Nuclear factor of kappa light polypeptide gene enhancer in B-cells inhibitor, epsilon, also known as NFKBIE, is a protein which in humans is encoded by the NFKBIE gene.

Function 

NFKBIE protein expression is up-regulated following NF-κB activation and during myelopoiesis.  NFKBIE is able to inhibit NF-κB-directed transactivation via cytoplasmic retention of REL proteins.

NFKB1 or NFKB2 is bound to REL, RELA, or RELB to form the NF-κB transcription factor complex. The NF-κB complex is inhibited by I-kappa-B proteins (NFKBIA or NFKBIB), which inactivate NF-kappa-B by trapping it in the cytoplasm. Phosphorylation of serine residues on the I-kappa-B proteins by kinases (IKBKA, or IKBKB) marks them for destruction via the ubiquitination pathway, thereby allowing activation of the NF-kappa-B complex.

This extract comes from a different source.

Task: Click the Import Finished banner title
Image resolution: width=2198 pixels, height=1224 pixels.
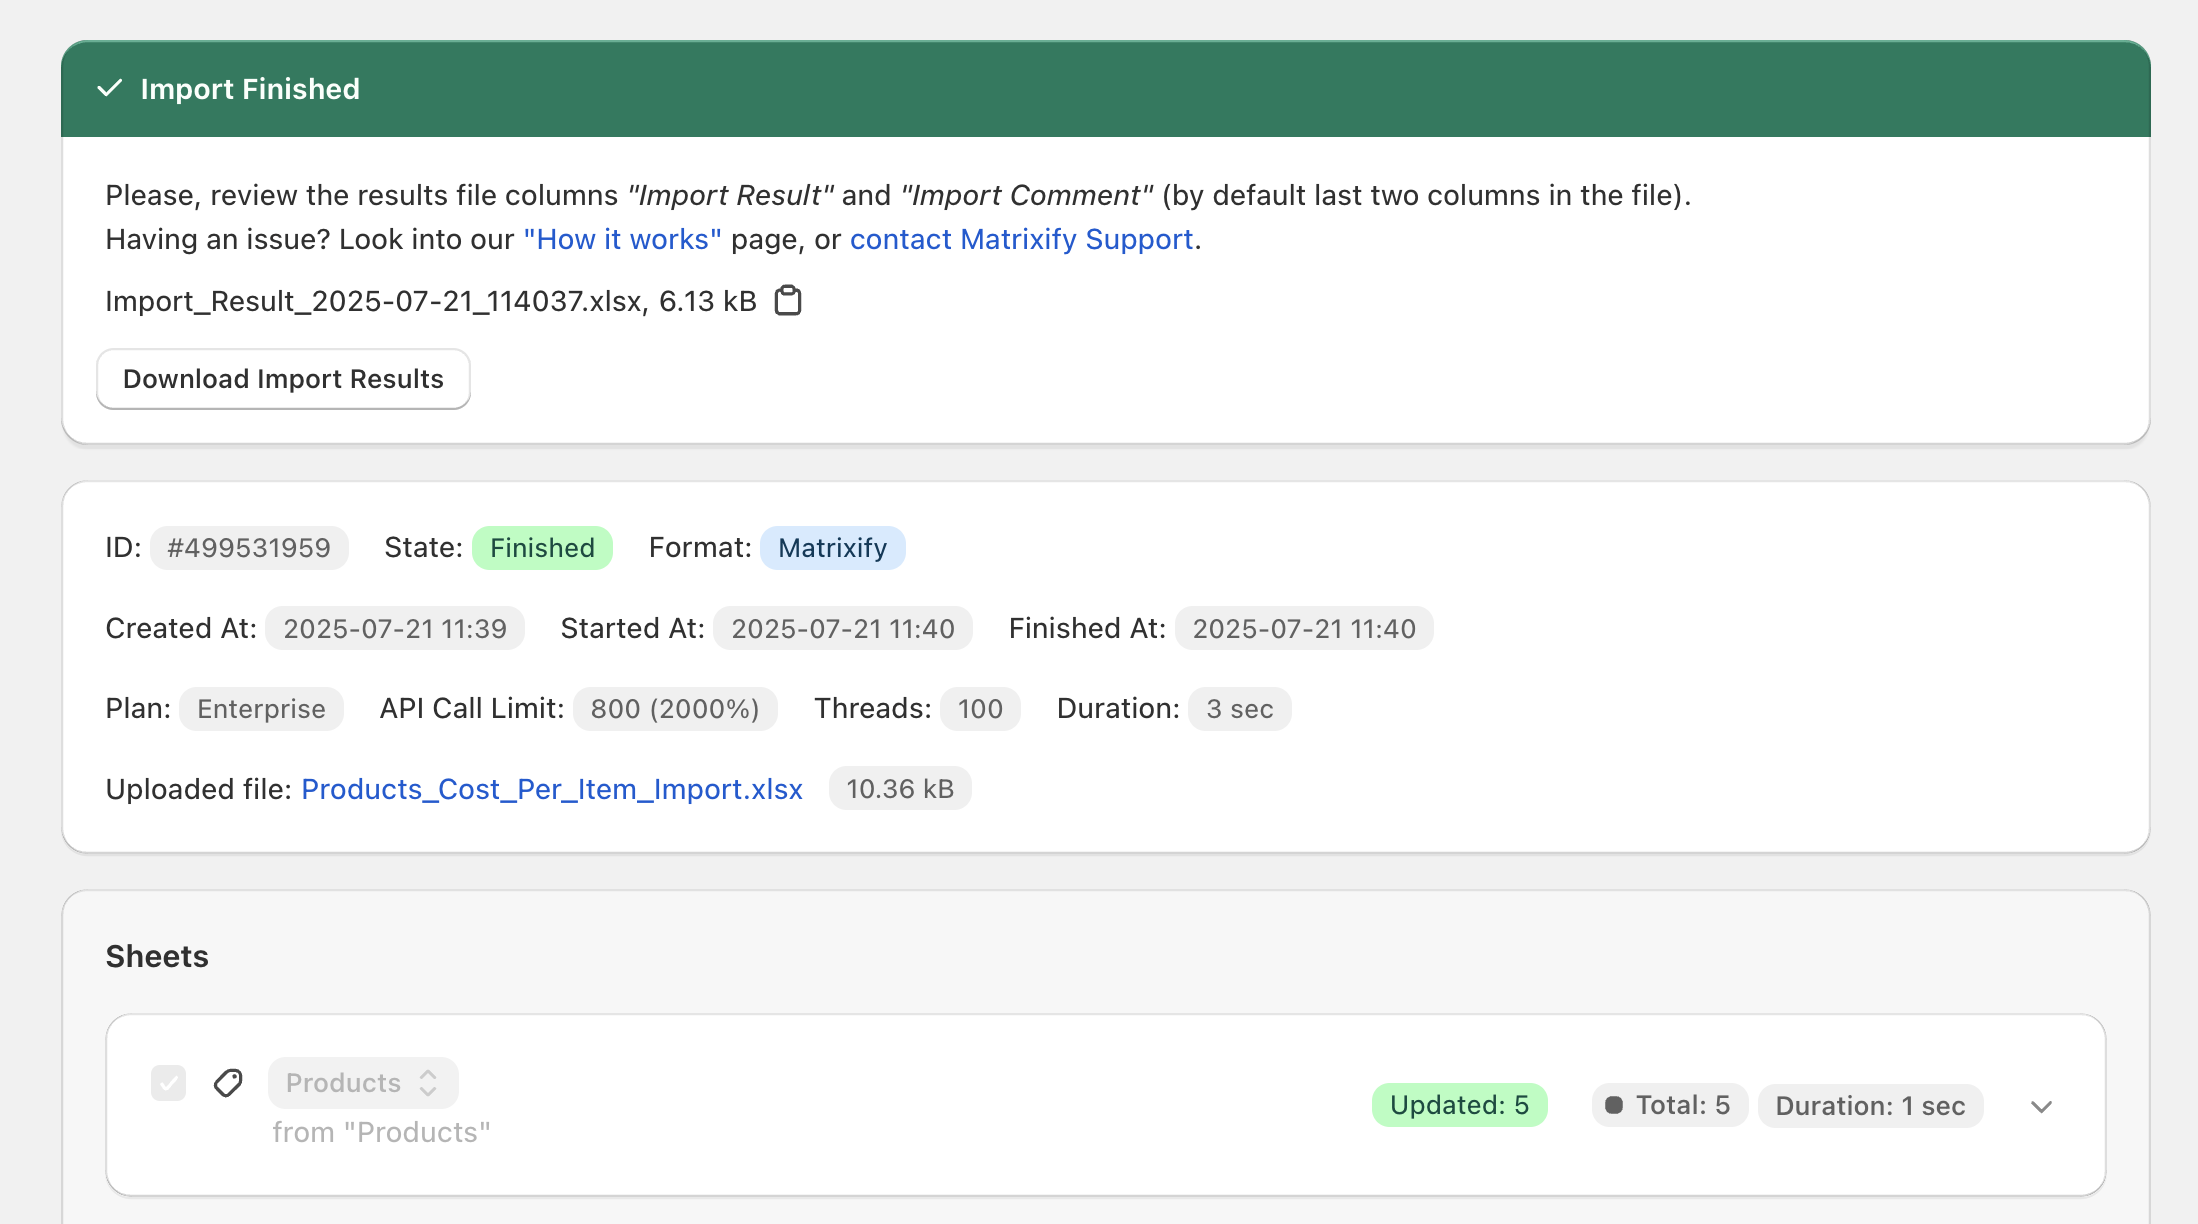Action: [x=250, y=89]
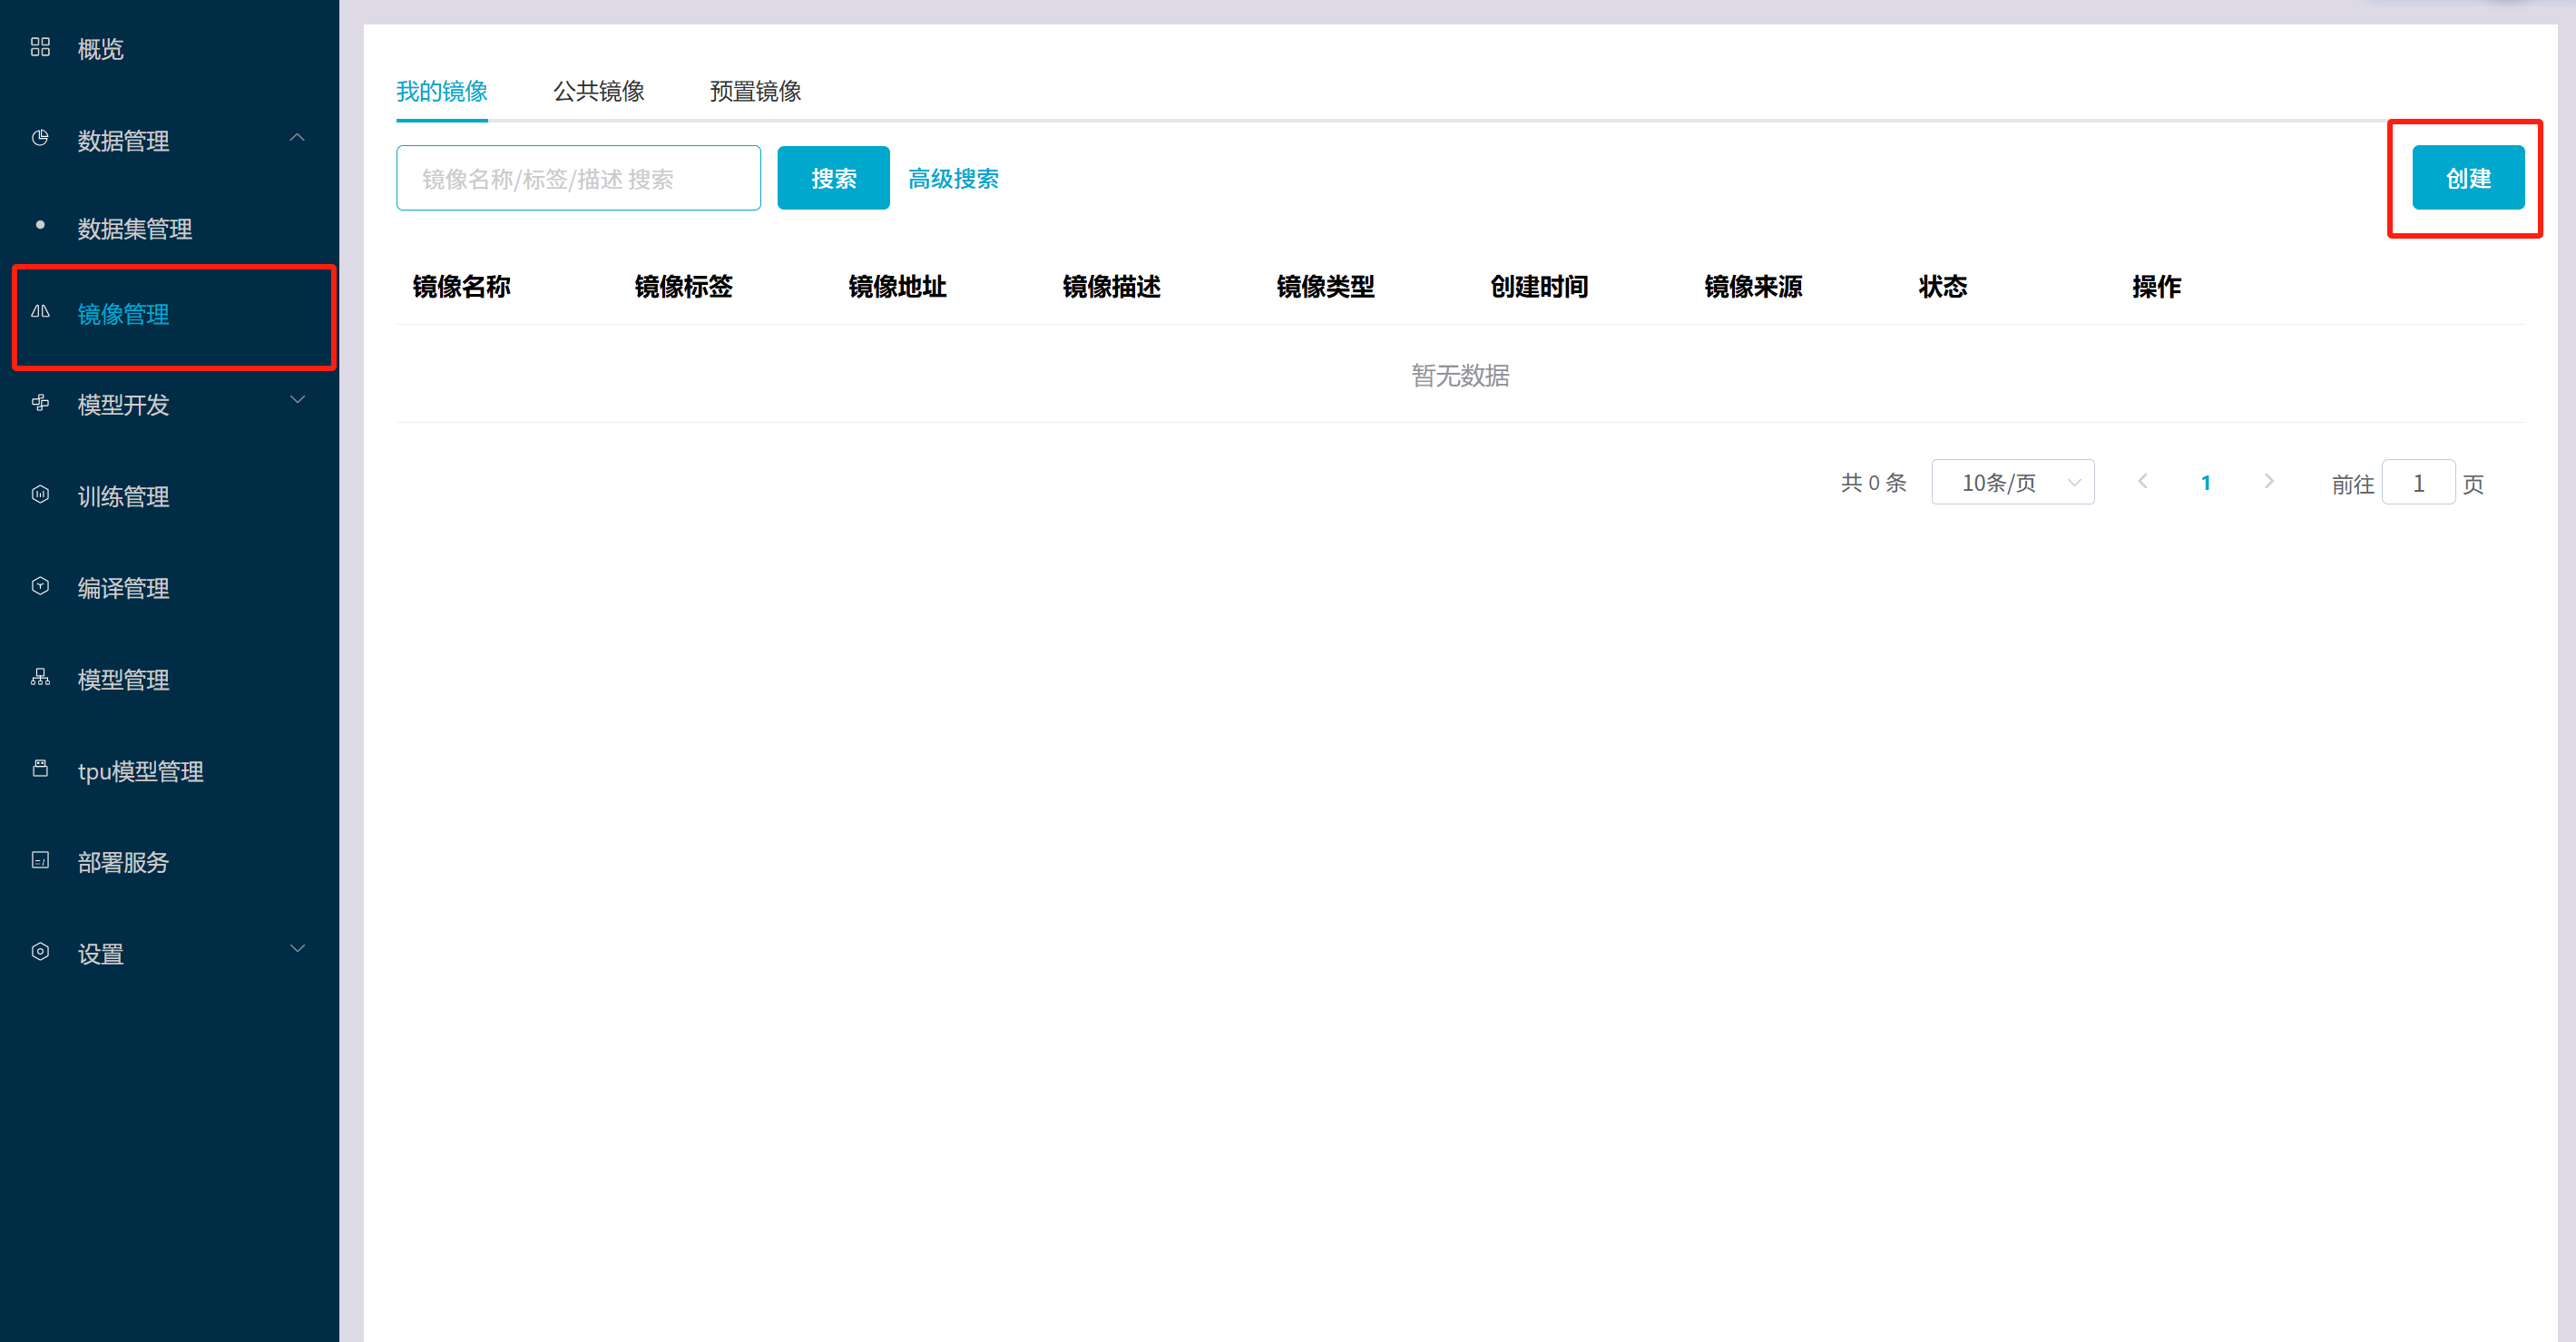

Activated NF-κB complex translocates into the nucleus and binds DNA at kappa-B-binding motifs such as 5-prime GGGRNNYYCC 3-prime or 5-prime HGGARNYYCC 3-prime (where H is A, C, or T; R is an A or G purine; and Y is a C or T pyrimidine). For some genes, activation requires NF-κB interaction with other transcription factors, such as STAT (see STAT6), AP-1 (JUN), and NFAT (see NFATC1).

Interactions
NFKBIE has been shown to interact with NFKB2, RELA, NFKB1 and REL.